Occasionally, someone will describe me as “a gold bug”. I shouldn’t be surprised. My usual answer when someone asks me why I always have an ounce of silver in my pocket is, “I can’t afford to lose an ounce of gold.”

The truth is that the debate over commodity-backed money is just one of the axes along which scholars of money and banking take different views. A good money must have a number of important qualities — durability, divisibility, recognizability, portability, scarcity and an appropriate value-to-weight ratio are often given — but the quality whose absence substantially caused the present economic crisis is scarcity. The UK money supply tripled through new lending between 1997 and 2010. The resulting economic imbalances are the kind of phenomenon that, for example, Ferdinand Lips predicted in Gold Wars.

Maybe Bitcoin is a good money and a contemporary way of producing a currency which regulates itself through the trade and commerce of the world, but gold and silver were the historic choices. In this video, Money Week’s Dominic Frisby sets out the case for gold as money:

Not convinced that gold has held its purchasing power where the dollar and other fiat monies have not? Take a look at this chart and this site, pricedingold.com.

On a day where the highly-regarded economist Roger Bootle writes in the Telegraph A dose of inflation could start to look like a cure for our current ills so soon after another round of “quantitative easing” which barely registered in the public consciousness, I’m reflecting that ideas which were once the preserve of monetary cranks are now the norm. One of those is the notion that debasing the currency will solve problems built up during decades of currency debasement.

I’m optimistic about humanity’s potential but a bright future requires honest money which holds its value. I’m increasingly convinced that will mean backing by gold and silver.


  1. Look at the Euro and Greece. They are locked into a currency against which they can’t devalue. Exactly the same as the gold standard. You can’t devalue a gold standard based currency. They are in a mess as a result.

    What does that tell us? It tells us that it isn’t the currency that is the problem, its people like you who can’t control your spending habits. You can’t control the debts that you have run up.

    So why are the big state debts hidden and a state secret?
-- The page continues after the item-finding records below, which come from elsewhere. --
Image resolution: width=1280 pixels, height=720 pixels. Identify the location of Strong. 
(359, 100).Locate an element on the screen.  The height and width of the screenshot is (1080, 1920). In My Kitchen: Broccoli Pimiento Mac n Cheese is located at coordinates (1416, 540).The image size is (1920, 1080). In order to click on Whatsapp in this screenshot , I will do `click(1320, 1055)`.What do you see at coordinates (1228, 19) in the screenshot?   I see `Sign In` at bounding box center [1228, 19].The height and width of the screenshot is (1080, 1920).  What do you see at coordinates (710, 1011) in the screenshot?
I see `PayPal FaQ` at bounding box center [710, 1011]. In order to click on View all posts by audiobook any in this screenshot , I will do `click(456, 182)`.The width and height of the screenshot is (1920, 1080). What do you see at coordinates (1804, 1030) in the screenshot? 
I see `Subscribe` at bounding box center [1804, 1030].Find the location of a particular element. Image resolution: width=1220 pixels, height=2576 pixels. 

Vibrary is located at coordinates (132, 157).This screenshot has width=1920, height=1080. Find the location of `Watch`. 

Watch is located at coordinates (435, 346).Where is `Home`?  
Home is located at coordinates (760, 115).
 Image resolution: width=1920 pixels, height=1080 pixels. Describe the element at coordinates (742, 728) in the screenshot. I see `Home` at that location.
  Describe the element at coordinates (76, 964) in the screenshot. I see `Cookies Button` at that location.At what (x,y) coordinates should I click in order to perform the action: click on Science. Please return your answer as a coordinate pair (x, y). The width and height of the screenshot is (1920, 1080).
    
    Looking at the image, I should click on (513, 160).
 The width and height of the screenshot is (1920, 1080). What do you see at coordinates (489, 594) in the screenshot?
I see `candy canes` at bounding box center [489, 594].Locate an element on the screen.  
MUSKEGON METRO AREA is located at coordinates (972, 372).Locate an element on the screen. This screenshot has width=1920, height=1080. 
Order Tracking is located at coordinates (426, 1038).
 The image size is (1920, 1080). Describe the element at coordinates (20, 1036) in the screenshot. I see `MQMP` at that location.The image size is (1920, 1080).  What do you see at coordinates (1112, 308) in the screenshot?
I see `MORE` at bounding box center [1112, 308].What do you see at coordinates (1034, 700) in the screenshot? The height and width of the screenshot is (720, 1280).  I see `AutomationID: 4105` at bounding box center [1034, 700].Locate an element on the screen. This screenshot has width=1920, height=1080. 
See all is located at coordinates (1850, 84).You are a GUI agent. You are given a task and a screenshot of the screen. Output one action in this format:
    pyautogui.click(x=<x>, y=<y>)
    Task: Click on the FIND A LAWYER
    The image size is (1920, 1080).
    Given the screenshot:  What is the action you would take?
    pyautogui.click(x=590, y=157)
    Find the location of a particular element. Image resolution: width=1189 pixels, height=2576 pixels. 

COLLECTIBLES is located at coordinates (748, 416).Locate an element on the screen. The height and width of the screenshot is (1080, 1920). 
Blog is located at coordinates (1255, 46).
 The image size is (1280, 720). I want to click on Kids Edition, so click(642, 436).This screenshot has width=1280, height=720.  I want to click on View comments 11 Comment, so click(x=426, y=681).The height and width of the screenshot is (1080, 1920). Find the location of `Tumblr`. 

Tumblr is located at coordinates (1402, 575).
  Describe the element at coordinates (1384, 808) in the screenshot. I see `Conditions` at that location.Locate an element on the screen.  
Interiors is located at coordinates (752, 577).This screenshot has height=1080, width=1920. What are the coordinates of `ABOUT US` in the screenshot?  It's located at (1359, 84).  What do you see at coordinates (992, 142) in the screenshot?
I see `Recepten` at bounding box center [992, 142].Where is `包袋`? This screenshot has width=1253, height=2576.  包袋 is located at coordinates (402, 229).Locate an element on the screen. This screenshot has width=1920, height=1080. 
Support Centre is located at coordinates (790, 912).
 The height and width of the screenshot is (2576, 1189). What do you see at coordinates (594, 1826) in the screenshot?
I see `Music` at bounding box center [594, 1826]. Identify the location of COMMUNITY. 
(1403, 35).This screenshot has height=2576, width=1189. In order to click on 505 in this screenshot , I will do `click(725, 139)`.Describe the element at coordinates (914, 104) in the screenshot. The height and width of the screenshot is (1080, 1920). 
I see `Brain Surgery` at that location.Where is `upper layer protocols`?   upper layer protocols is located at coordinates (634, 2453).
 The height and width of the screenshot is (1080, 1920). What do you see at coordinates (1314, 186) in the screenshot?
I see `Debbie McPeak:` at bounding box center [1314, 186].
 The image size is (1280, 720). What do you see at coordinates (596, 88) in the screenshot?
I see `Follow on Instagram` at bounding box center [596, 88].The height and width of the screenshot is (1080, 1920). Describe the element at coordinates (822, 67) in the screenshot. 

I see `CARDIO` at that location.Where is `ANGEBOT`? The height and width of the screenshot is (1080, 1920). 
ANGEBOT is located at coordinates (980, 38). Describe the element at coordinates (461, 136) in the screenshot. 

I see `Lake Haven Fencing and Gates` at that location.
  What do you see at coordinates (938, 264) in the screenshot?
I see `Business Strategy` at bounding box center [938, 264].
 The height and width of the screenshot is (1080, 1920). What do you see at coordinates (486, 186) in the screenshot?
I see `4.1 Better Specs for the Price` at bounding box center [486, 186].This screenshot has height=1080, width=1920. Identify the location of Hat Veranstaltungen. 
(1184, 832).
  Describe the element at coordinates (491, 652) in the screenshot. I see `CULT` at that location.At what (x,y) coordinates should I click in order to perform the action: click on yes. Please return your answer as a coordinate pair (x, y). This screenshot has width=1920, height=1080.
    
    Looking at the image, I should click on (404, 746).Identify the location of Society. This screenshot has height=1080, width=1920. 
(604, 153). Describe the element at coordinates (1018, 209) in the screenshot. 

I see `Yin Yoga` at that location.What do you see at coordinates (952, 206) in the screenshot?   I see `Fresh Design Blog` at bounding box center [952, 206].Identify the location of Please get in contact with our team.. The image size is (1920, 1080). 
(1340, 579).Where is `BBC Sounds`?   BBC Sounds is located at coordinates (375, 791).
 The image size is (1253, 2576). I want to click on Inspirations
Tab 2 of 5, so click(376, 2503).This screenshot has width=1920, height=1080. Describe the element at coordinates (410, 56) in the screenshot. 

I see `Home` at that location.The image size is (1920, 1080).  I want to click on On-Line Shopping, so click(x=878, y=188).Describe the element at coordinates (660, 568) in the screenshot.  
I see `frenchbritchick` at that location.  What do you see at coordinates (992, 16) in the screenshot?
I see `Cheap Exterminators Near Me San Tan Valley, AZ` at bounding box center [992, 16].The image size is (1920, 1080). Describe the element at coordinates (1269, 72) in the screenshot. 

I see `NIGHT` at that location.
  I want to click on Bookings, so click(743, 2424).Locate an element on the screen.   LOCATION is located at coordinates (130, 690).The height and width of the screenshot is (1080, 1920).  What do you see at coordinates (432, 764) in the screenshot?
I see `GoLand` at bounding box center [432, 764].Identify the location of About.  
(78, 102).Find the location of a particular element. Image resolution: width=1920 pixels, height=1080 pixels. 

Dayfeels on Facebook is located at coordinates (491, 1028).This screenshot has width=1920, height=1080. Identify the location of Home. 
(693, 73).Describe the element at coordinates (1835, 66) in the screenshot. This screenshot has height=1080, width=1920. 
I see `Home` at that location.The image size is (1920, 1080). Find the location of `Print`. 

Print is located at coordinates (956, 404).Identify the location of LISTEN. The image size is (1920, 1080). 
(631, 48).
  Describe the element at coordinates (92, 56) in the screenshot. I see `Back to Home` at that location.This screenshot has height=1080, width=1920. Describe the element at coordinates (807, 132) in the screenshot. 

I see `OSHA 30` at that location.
That’s the action of a fraudster like Bernie Maddoff.

    What for example, is the present value of the accrued state pension liabilities?

    • Nick, when a country borrows 30 billion Euro’s to pay what amounts to government salaries then you are in a world of hurt – no matter what currency system you are using. No private company could think of borrowing money to pay its salaries on a long term basis, yet this is precisely what most European countries including ours have done! And more stupidly they’ve banked on being able to use our children’s tax revenues to pay the money back, none of these ‘Einsteins’ politicians ever thought than maybe their largess would drive massive emigration from Europe.

  2. “..locked into a currency against which they can’t devalue. Exactly the same as the gold standard. You can’t devalue a gold standard based currency. They are in a mess as a result.” Nonsense.

    The eurozone is in a mess simply because their constituent countries have borrowed too much; it is not a problem with the Euro per se, although their problems stemmed from the fact that all eurozone countries were considered equally credit worthy, and so there were no external brakes on the amount of money to be borrowed by the gov’ts.

    If anything the one saving grace of the Euro is that it can’t (at the moment) be devalued, thereby causing the overstretched borrowers to default, and returning to real growth and prosperity more quickly (I appreciate that’s a little simplistic).

    State pension liabilities have little to do with currency debasement.